O evento-gatilho para a ideia do livro foi o incêndio de 2005 no prédio central, a "cabeça" do complexo. As chamas destruíram um volume enorme de registros, incluindo a lista dos pacientes que foram enterrados no Cemitério do Juquery.

Aposentado, Conceição conheceu o jornalista Daniel Navarro Sonim por um primo de consideração, Walter Farias — que também trabalhou no Juquery e, anos depois, virou paciente do lugar. Sua história foi contada junto com Sonim em "O capa-branca: De funcionário a paciente de um dos maiores hospitais psiquiátricos do Brasil", livro de 2014 que assinam juntos.

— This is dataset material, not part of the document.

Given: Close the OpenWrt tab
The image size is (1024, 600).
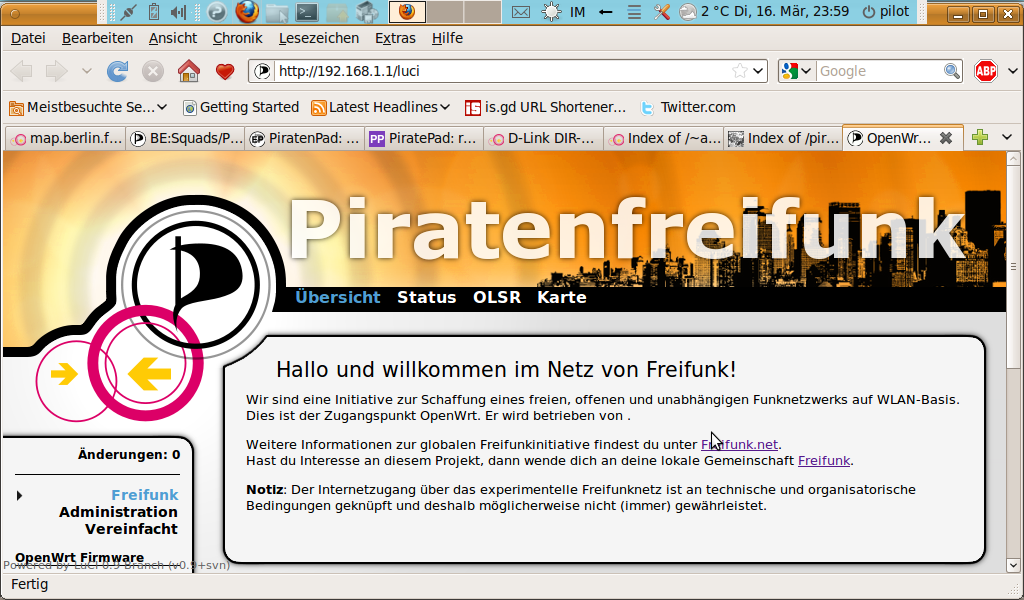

"Esse tipo de trabalho, não só o meu, mas o de José e do Walter, existe para contar e resgatar essas histórias. A gente tem que conhecer a história dessas pessoas para não repetir os erros do passado", disse Sonim ao TAB.

Circulando pelo antigo pronto-socorro, a impressão é de anacronismo: o prédio é da década de 1930, mas os móveis abandonados são dos anos 1990. "Decadência é uma coisa que demora para se ver", disse Conceição. "Na natureza é assim. Me lembra a inscrição em latim que está na torre do relógio do prédio central." Traduzida, significa: "estes ponteiros, como a vida, fluem, ainda que pareçam parados".

Hoje, o que se sabe dos pacientes e dos mortos do Juquery é fruto de trabalho de pesquisa e de CPIs (Comissões Parlamentares de Inquérito). O número exato de internos, no entanto, assim como os nomes de muitos que viveram e morreram ali, viraram cinzas.